- [Description of the task]: According to the article below on battery-powered freight locomotives, how much diesel fuel did the FLXdrive save during the test?

- [Excerpt provided]:
General Motors announced Tuesday it will supply batteries and hydrogen fuel-cell systems for fully-electric freight locomotives following a successful test in California.
BNSF Railway began testing a 100% battery-powered locomotive on the main line between Stockton and Barstow in January.
Built by Pittsburgh-based Wabtec, the FLXdrive all-electric locomotive saved over 6,200 gallons of diesel fuel and prevented nearly 70 tons of carbon-dioxide emissions during the test.
“The rail industry is on the cusp of a sustainable transformation with the introduction of batteries and hydrogen to power locomotive fleets,” said Wabtec Chief Executive Rafael Santana.
The 430,000-pound locomotive, with a battery capacity of 2.4 megawatt hours, uses 18,000 lithium-ion battery cells
Electric motors are particularly suited for heavy trains because they offer much higher torque at low speed than internal combustion engines. In fact, most of today’s so-called diesel locomotives are actually powered by electric motors, with diesel engines driving generators to supply power.
Wabtec said it intends to build a second generation locomotive, with deliveries starting in 2023. GM will supply its Ultium electric batteries and Hydrotec hydrogen fuel-cell power cubes.
“Wabtec’s decision to deploy GM’s Ultium battery and Hydrotec hydrogen fuel-cell systems further validates our advanced technology,” GM President Mark Reuss said.
The batteries will be made by the company’s joint venture with South Korea battery maker LG Energy Solution, which is building plants in Ohio and Tennessee. The hydrogen fuel-cell systems will be assembled by GM’s joint venture with Honda in Brownstown, Michigan.

[Pixel coordinate grounding data]
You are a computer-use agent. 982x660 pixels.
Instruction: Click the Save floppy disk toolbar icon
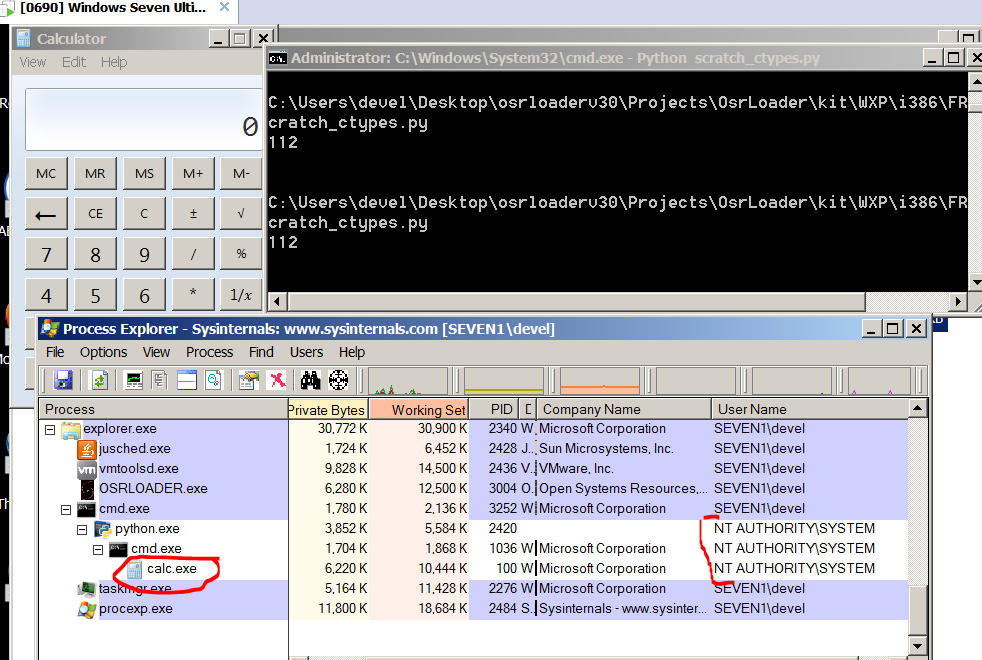pos(63,380)

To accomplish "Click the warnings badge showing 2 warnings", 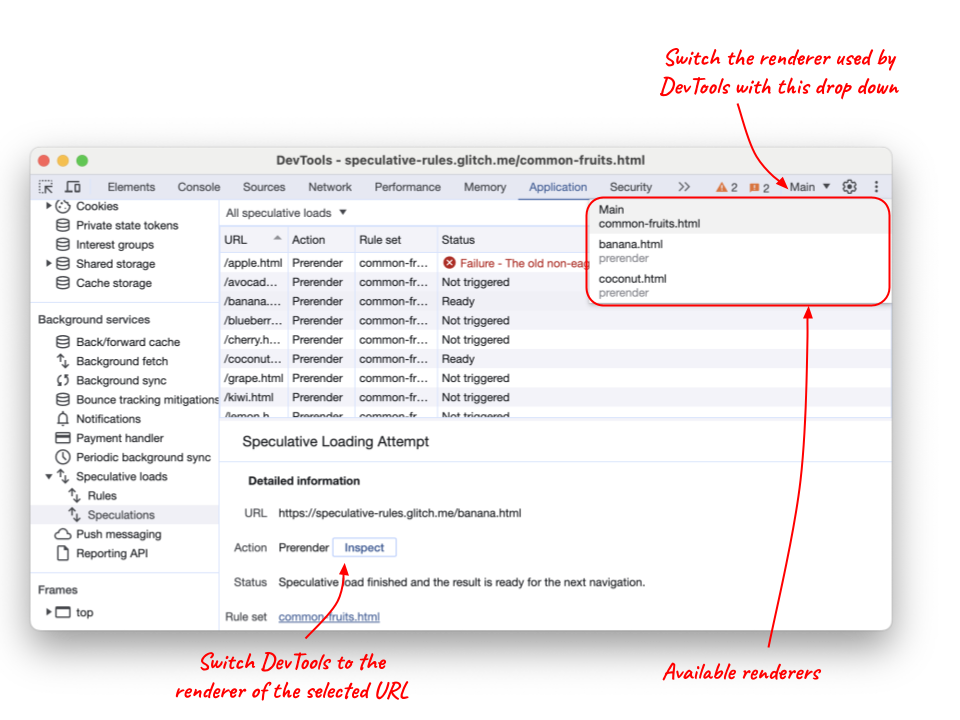I will coord(727,186).
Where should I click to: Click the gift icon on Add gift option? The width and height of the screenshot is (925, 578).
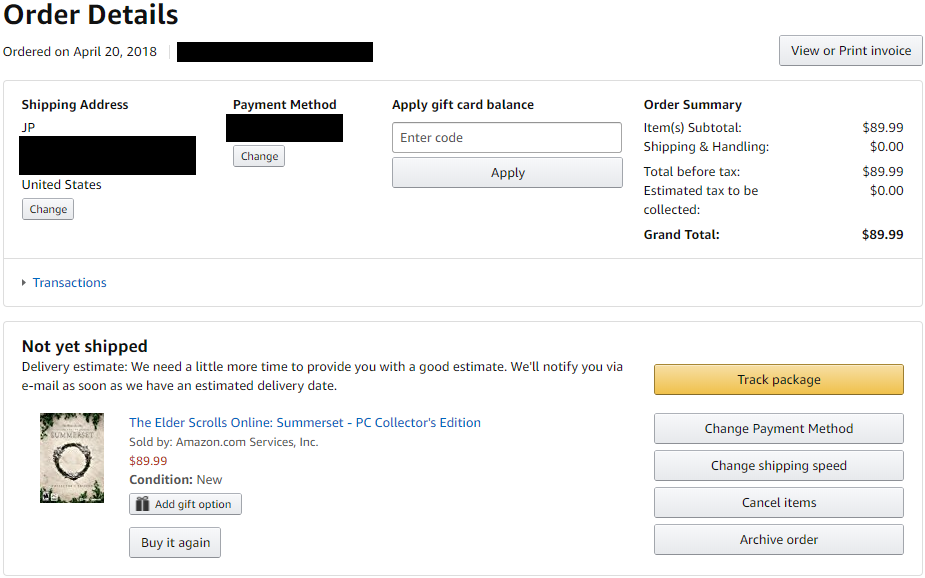142,504
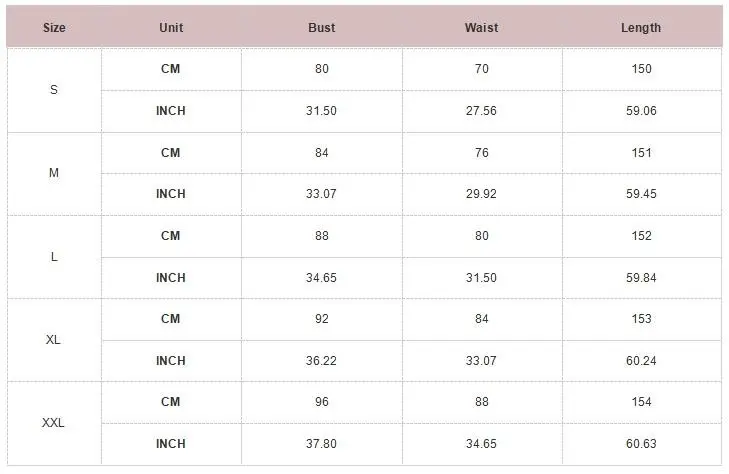The height and width of the screenshot is (474, 729).
Task: Click the Unit column header
Action: pyautogui.click(x=171, y=28)
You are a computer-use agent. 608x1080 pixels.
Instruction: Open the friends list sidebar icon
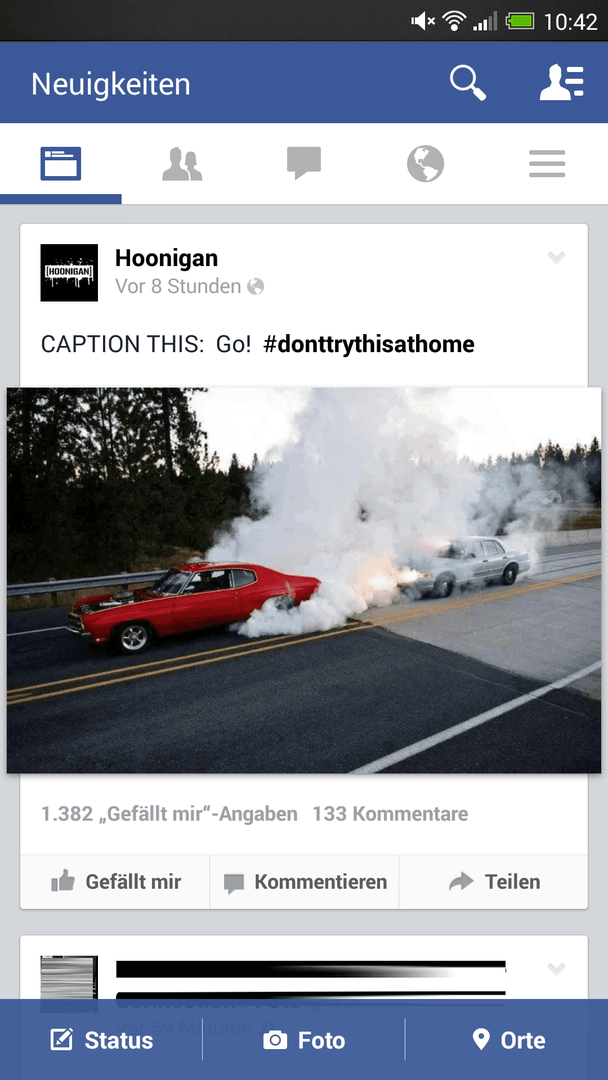[561, 83]
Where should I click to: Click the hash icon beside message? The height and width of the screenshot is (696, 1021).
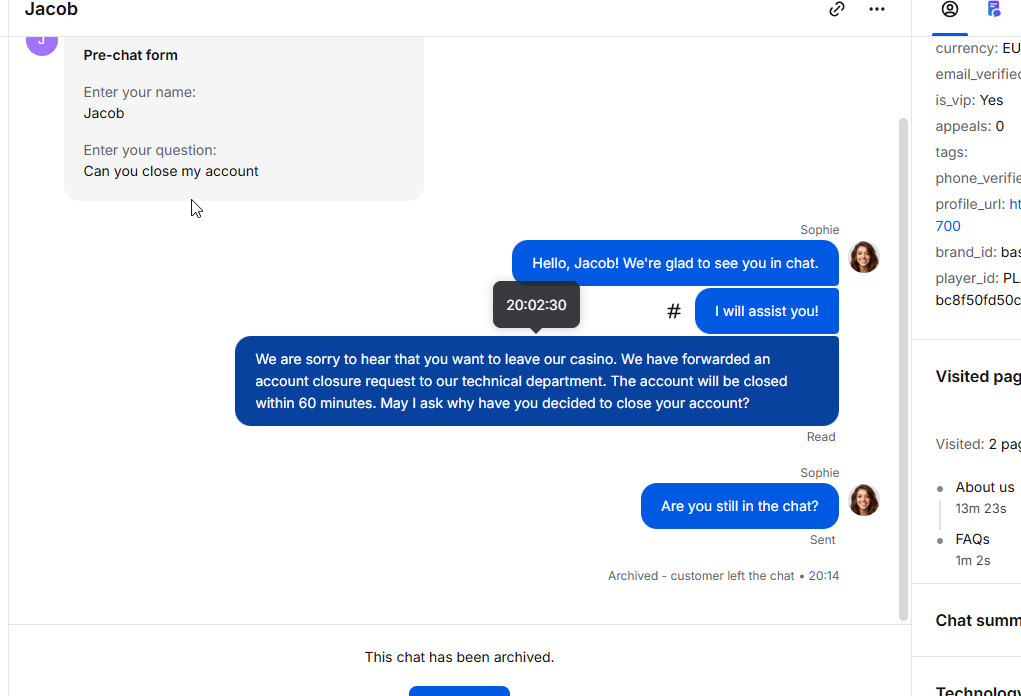tap(674, 311)
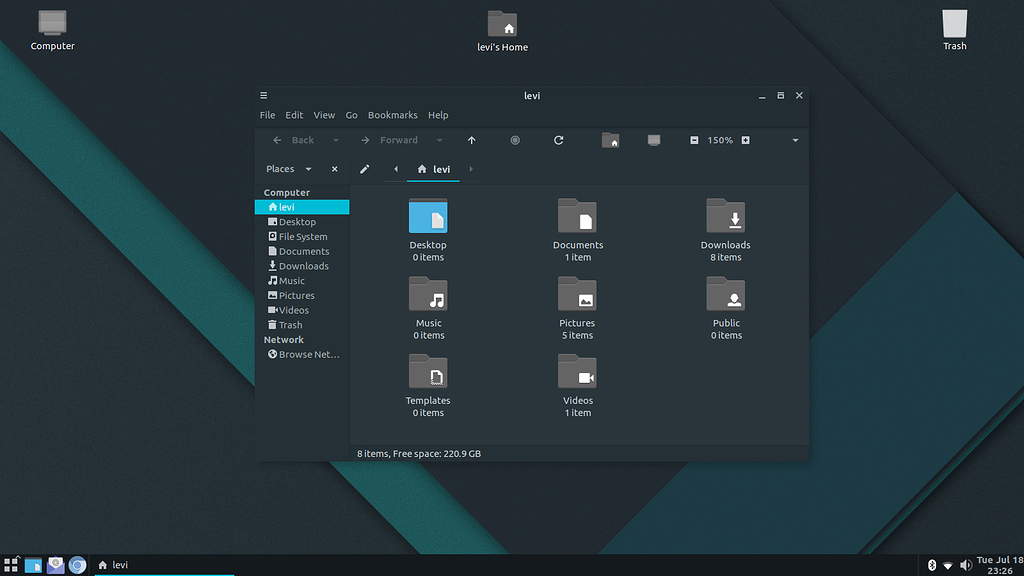Select the Pictures folder in main view

click(x=577, y=296)
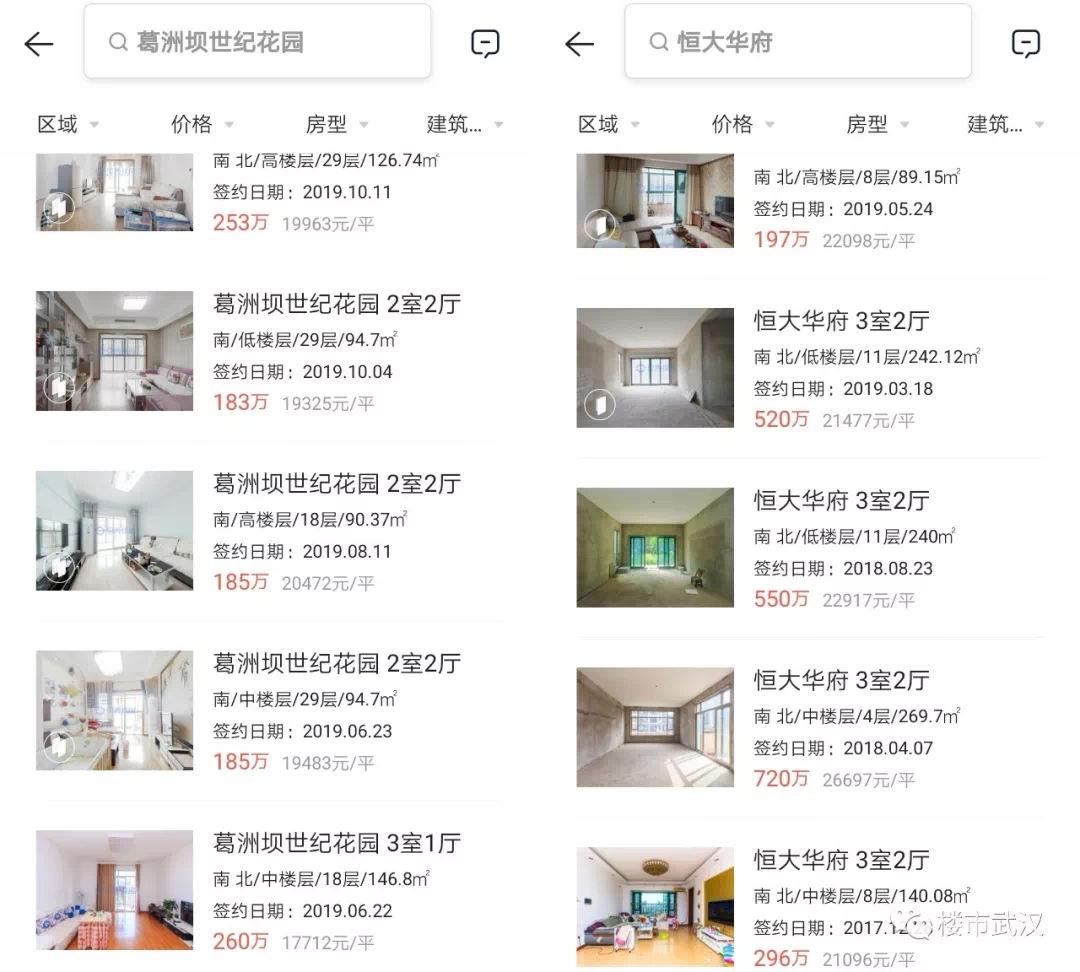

- [Task answer]: Over 6,200 gallons of diesel fuel.